(ASSIGNMENT): Could you quote, exactly as they stand, the lines running from the one with "lil dragon (153, 381)" to the final line of the material?

[DATA SUPPLIED — start]

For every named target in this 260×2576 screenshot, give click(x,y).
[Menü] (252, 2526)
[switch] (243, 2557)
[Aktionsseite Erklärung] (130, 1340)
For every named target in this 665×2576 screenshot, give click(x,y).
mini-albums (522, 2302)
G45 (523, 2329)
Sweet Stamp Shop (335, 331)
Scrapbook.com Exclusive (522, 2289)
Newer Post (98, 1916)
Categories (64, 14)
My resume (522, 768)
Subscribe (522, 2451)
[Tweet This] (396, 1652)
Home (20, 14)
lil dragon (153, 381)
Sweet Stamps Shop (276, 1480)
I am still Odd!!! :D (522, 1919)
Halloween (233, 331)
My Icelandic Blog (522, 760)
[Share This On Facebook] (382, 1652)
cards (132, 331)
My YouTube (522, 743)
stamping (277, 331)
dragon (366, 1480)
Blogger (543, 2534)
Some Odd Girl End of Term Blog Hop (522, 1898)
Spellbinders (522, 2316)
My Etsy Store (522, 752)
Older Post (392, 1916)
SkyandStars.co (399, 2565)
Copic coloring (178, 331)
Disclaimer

[DATA SUPPLIED — finish]

(RESULT):
lil dragon (153, 381)
Sweet Stamps Shop (276, 1480)
I am still Odd!!! :D (522, 1919)
Halloween (233, 331)
My Icelandic Blog (522, 760)
[Share This On Facebook] (382, 1652)
cards (132, 331)
My YouTube (522, 743)
stamping (277, 331)
dragon (366, 1480)
Blogger (543, 2534)
Some Odd Girl End of Term Blog Hop (522, 1898)
Spellbinders (522, 2316)
My Etsy Store (522, 752)
Older Post (392, 1916)
SkyandStars.co (399, 2565)
Copic coloring (178, 331)
Disclaimer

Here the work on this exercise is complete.